First of all, I need to put a little disclaimer here: not every professor in every law school uses IRAC. Most professors do use IRAC and it is usually the preferred method on the Bar Exam.
The following is short and sweet and definitely not a comprehensive explanation of IRAC. This is to give you the basic gist if you really do not know where to start.
IRAC: Issue, Rule, Application, Conclusion. That isn’t so bad, is it?
Issue: Usually there is more than one issue. In fact, I would be worried if you only find one issue. An example of an issue: The issue is whether or not Sam committed a battery on Arlene.

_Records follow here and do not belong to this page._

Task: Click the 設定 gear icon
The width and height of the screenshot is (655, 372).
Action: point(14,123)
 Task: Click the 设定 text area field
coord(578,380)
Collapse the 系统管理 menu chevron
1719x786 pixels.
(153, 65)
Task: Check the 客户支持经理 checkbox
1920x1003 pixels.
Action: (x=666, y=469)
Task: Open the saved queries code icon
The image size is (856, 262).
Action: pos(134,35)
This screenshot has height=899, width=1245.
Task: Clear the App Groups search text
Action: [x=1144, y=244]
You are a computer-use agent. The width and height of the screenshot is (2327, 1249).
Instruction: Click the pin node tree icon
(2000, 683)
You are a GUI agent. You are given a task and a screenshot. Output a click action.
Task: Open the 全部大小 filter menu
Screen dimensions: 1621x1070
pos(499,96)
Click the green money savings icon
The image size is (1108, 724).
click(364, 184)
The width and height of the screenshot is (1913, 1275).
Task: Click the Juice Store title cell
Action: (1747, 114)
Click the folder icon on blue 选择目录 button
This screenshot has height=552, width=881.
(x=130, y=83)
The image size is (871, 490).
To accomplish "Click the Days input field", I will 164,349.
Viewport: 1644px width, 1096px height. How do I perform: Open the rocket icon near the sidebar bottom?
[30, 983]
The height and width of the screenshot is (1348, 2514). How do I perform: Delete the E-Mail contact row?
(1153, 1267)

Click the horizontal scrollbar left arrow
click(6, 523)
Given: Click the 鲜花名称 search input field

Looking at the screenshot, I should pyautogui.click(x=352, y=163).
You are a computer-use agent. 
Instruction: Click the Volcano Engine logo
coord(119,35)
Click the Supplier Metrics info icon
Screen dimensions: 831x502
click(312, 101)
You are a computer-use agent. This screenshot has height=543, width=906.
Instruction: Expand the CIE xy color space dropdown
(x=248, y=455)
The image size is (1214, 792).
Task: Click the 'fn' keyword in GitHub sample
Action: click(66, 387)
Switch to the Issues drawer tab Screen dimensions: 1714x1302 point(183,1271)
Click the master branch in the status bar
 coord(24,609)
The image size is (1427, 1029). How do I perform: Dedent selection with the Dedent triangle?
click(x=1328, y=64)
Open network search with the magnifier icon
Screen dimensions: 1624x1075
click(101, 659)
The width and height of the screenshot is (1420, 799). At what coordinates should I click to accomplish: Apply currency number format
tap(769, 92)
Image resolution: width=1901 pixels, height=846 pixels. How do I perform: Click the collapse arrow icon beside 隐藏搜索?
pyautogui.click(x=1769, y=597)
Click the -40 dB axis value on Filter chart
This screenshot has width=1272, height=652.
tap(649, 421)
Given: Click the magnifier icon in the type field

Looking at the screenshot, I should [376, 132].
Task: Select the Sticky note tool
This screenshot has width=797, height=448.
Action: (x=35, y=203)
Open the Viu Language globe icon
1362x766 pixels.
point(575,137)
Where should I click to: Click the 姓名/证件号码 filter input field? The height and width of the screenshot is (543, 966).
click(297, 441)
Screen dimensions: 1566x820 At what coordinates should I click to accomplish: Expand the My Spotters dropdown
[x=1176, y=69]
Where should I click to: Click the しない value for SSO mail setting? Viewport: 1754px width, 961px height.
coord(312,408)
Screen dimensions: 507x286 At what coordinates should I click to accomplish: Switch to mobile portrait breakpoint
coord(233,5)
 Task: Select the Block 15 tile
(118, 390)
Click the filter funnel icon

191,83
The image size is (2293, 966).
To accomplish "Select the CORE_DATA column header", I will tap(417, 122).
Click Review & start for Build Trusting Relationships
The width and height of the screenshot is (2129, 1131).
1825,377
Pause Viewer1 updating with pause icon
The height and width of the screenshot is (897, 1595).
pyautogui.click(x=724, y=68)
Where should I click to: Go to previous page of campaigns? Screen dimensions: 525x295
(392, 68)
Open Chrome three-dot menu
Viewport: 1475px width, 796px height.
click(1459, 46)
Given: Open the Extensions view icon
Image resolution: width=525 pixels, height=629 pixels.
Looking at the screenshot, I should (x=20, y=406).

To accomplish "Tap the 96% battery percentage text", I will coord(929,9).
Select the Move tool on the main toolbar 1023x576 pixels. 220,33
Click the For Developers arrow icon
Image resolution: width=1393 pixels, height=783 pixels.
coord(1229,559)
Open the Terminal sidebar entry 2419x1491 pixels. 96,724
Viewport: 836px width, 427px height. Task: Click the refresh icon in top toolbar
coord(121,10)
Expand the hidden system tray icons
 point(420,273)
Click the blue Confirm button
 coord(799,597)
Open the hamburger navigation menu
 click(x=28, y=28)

Rule: This is an explanation of the black letter law that will govern the question. Battery is a harmful or offensive contact with a plaintiff’s person.
Remember, you will need to focus on which rule and which elements of that rule are relevant. What if Sam was acting offensively but didn’t actually touch any part of Arlene or her person? This leads us to our Application part.
Application or Analysis: Application of the rules to the fact is where many people have problems because they often make it conclusory. When you write your application of rule to facts, this really means explaining your thought process in a logical way. Don’t just say Sam didn’t commit a battery on Arlene. You want to explain that in this situation, while Sam was being rude and obnoxious and saying offensive words, he did not actually touch Arlene or her person. This leads us to the conclusion.
Conclusion: most likely, Sam did not commit a battery.